Fresh mozzarella has a mild, unsalted flavor and a slightly bouncy texture created when it is stretched. The thinness of the burrata ball and the added cream make it milder and softer than plain fresh mozzarella, and served at room temperature exquisitely compliment simple pastas (Farfalle with sage butter sauce), sautéed winter squashes and late summer fruits like peaches, nectarines, plums or apples.
Each burrata ball (about 2”+ in diameter) is large enough for two portions, so while the soft exterior and fluid inside cannot withstand slicing, one ball cut in half and held cut side up to keep the cream inside works well set along side or directly on top of foods.

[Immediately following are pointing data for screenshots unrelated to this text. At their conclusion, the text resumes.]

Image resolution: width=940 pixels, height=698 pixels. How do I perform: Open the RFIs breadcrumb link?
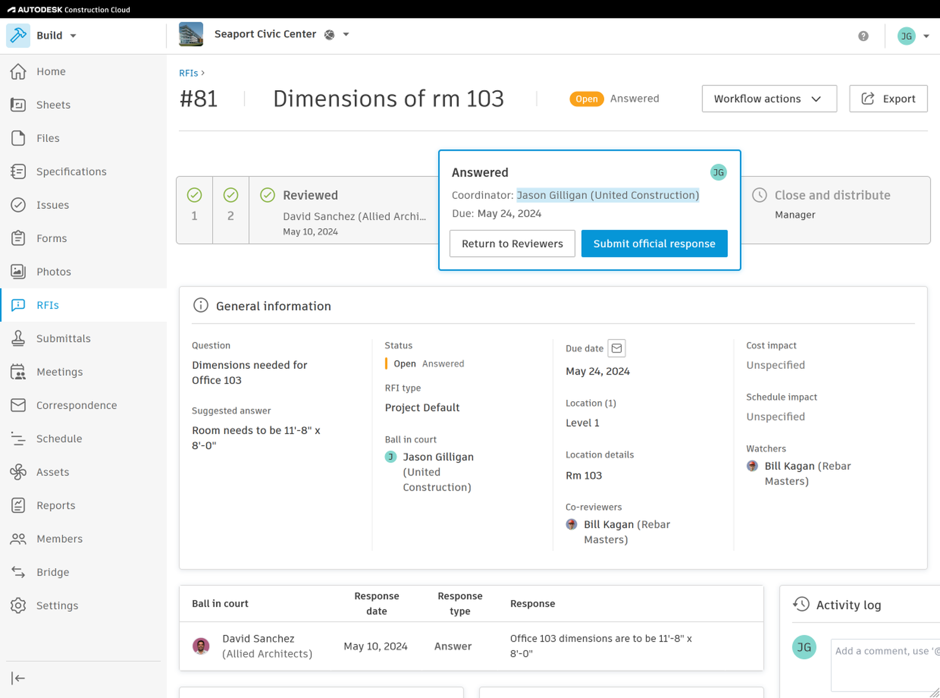tap(188, 72)
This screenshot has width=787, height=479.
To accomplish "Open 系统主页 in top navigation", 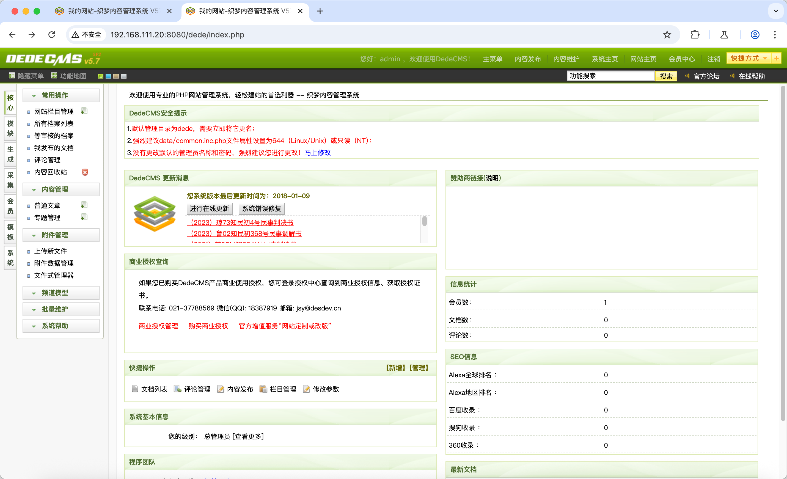I will click(604, 59).
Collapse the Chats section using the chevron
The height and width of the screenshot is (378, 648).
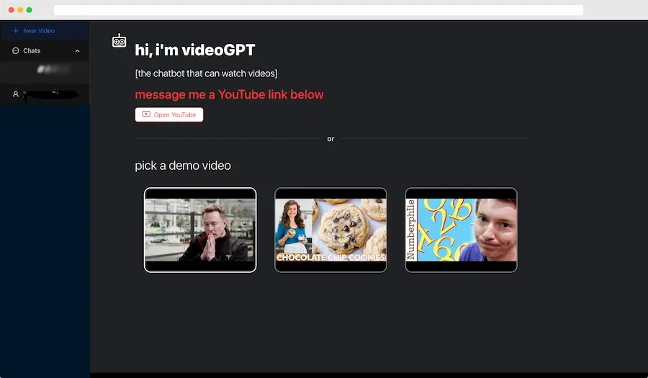[x=77, y=51]
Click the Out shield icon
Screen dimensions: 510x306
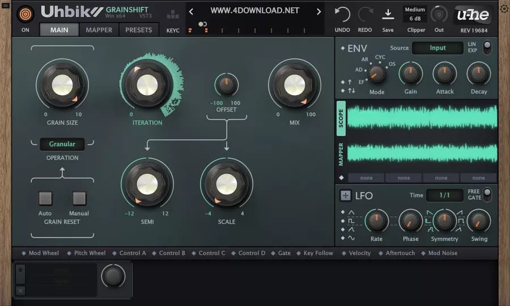pos(439,14)
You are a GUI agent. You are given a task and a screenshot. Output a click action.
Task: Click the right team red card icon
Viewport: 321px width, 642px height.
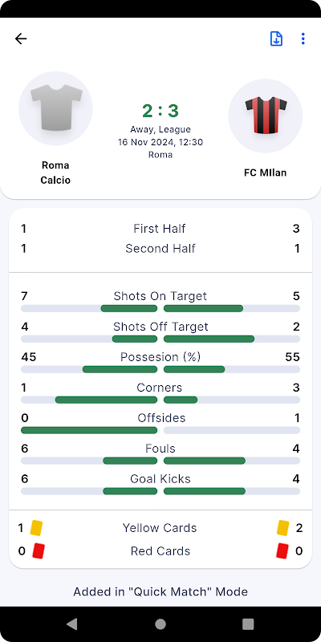click(x=282, y=551)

This version combines ripe plums, a nutty vinaigrette, crisp yellow green butter lettuce, tart/sweet balsamic glaze and rich almost liquid Burrata into a celebration of early autumn’s taste, texture and color contrasts.
Plum and Burratta Salad
- Burrata costs upwards of $20 per pound and has about a 2-week shelf life after it is made. Chances are that by the time it gets onto the retail market shelf, one week may already have passed, so it should be used right away. I have seen it in two different packages. In one, individual balls are sealed in a plastic bag, wrapped in pretty green paper and tied with a bow. The other contains two balls submerged in rennet water and sealed in a plastic tub. Because neither package has a processing date and the sell by date is absurdly long, it is difficult to know when the cheese was made. I can look into the plastic tub and see if the balls are smooth and in tack or beginning to fall apart.
- The flavor and texture of burrata is best at room temperature.
- Most recipes I have found that call for peaches, plums or nectarines specify roasting them. While roasting softens the fruit and compensates for the lack of sugar in not quite ripe fruit, I think roasting compromises the contrast between the fruit and the cheese. The secret to selecting stone fruits for this salad is carefully picking out those that are sweet ripe but not soft. Good excuse to shop at a farmers market or ask the produce manager to select for you. Also, if you cannot smell the fruit’s defining aroma, it’s probably not ripe.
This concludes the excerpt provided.